As far as could be determined, these are the facts: Earlier this year the town board in unanimous votes appointed Fran Breitkopf and Alison West to two vacant seats on the Woodstock ethics board. Ms Brietkopf is a member of the Woodstock Democratic Committee, and Ms West is a member of the Woodstock Republican Committee, and all parties knew this at the time. Last Friday, September 5, planning board member Paul Shultis jr. brought to the attention of Collins and Moran the fact that the year 2000 local law establishing the ethics board had the requirement that "No member shall hold office in a political party or hold elective office in the Town of Woodstock." By Collins's reckoning this cast into serious doubt either woman could legally remain on the ethics board since they both "hold office" in political party committees. Collins found it particularly galling that Ms. Breitkopf was seeking another term on the Democratic Committee.
Wenk also became incensed by the matter, urging the board to "take responsible action to remove" Breitkopf and West.
Supervisor Moran first questioned the meaning of "office," and then thought that even if it did apply the board might consider amending the law, taking into account the fact Woodstock is a small town and that volunteers are not easy to come by.

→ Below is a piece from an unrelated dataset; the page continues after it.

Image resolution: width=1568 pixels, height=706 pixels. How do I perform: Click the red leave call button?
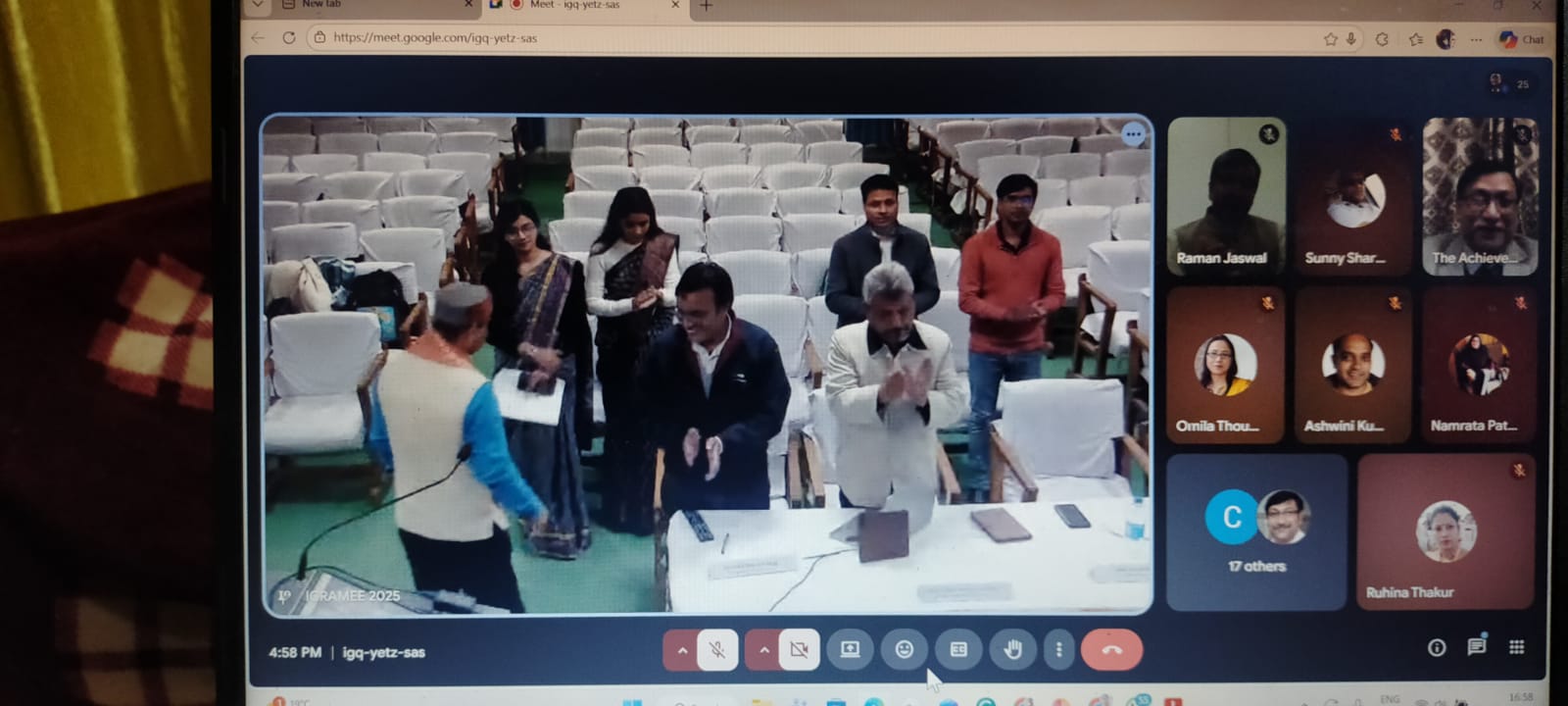(x=1111, y=649)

Wenk and Collins weren't buying it. "People on the ethics board are breaking the law," Collins heatedly claimed. "What are we going to do about it?"
Rosenblum, when attempting to interject, was roundly advised to recuse herself from the discussion since she is a "significant other" to Ms Breitkopf, which the local law describes as "an individual of the opposite or same sex living in shared quarters for the purpose of constituting a family unit." It was not explained why Rosenblum couldn't continue to participate in a discussion that also involved Ms West, with whom she has no relationship.
It should be added that this tortured debate ensued without mentioning Ms Breitkopf's or Ms West's names.
Sensing that the board might proceed with a precipitous action, Rosenblum expressed her amazement that a board that would ignore a letter from the Recreation Committee calling upon the board to "warn the public" of the "obscene behavior of a member of the public" was now not willing "to wait a couple of days" before making a determination about the qualifications of the two ethics board members in question.
That brought a sudden if temporary hush to the debate, Simonson claiming, "I don't know what you are talking about," but not asking for any clarification. Collins, not deterred, insisted the two ethics board members either "comply or remove yourselves."
Rosenblum's statement, however, seemed to reduce the boiling debate to a simmer, and it finally after forty minutes petered out on complaints by Simonson and Shultis concerning the process by which the ethics board conducts its business, and also a consensus around the suggestion the supervisor write to the ethics board advising it of the imbroglio and asking it to help with a solution.
Wenk finished off the meeting rehashing old business that had already been decided, and the meeting adjourned at approximately 6:25.
1 comment:
Wow! I remember when we had to beg people to join the Democratic Committee! It wasn't seen then as a position of power (as it is now, obviously). We were in the minority then....
I am very confused by all this kerfluffle - where will you find Dems. or Reps. to be committee members who have no interest at all in the town and its work (and ethics)?
The expanding wars in the town government look like a tale..."full of sound and fury, signifying nothing."